I gotcha man and you are right. But I also just mentioned it was going to blow over very quickly. As offended as some people will be over this, people hear doom and gloom news every day now, and it will be in the past quicker than the mma fighter with the actual record who ate his friend alive a month or two ago. I mean, wasn't that story about as bad as it gets.... ? He removed the guys ****ing heart while he was still alive!!!! It does not get a whole lot worse than that incident. I don't hear anyone talking about that anymore 

If Keith Jardine goes out and blows up an office building because of how his career is going, then I think the public will finally rise up against MMA. But we have no fear of this punk ruining the sport in any way. 

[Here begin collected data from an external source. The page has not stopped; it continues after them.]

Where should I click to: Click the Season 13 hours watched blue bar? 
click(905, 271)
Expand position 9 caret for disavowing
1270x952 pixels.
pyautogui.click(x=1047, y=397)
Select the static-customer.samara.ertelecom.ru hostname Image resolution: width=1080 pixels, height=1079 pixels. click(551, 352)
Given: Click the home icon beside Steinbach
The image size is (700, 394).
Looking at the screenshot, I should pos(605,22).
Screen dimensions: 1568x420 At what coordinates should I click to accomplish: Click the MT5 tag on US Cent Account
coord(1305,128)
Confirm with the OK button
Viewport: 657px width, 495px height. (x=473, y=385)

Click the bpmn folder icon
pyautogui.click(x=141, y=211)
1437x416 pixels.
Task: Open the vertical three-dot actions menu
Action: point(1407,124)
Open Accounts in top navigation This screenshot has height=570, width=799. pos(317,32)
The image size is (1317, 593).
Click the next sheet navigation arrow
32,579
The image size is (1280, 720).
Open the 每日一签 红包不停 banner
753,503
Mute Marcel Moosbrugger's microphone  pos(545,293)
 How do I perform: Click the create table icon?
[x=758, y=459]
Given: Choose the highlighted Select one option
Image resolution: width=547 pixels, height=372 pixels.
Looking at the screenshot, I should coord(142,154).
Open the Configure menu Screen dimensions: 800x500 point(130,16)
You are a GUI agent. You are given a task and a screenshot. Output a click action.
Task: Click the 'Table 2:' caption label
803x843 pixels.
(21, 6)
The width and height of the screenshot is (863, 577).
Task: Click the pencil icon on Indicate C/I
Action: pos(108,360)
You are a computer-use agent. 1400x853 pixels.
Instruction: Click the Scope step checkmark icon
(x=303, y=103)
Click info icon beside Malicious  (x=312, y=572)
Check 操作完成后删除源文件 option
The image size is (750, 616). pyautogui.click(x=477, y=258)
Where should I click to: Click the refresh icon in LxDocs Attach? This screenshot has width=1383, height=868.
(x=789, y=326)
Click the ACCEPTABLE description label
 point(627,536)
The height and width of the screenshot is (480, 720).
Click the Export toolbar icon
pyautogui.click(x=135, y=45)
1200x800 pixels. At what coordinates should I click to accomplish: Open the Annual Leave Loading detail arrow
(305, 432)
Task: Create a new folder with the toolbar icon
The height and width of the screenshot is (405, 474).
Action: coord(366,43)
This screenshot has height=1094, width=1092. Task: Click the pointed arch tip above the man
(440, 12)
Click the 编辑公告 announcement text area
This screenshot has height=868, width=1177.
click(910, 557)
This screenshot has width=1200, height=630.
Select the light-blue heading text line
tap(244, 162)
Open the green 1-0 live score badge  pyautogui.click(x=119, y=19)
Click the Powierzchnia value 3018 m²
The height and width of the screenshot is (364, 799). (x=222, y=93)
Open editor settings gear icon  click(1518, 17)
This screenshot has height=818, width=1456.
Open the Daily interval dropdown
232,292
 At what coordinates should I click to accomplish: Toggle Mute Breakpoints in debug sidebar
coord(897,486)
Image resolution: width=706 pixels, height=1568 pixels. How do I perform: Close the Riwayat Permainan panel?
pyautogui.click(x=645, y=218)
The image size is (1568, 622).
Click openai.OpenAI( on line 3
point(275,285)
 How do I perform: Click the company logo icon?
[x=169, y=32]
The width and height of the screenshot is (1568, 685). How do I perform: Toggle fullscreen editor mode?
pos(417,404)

If we don't read the comments left by the mothers, senior citizens, and children on the news sites, then we won't be affected in the least. All of the old people have to die bbefore our sport grows to it's full potential anyway, so while we are waiting they're going to have their irrelevant opinions.


----------



## kantowrestler (Jun 6, 2009)

Yeah, two of those old people are my grandparents who think this sport is barbaric just by the description of it!


----------



## BD3 (Jun 8, 2010)

Crazy fucks like this are the reason I always carry a gun and a knife.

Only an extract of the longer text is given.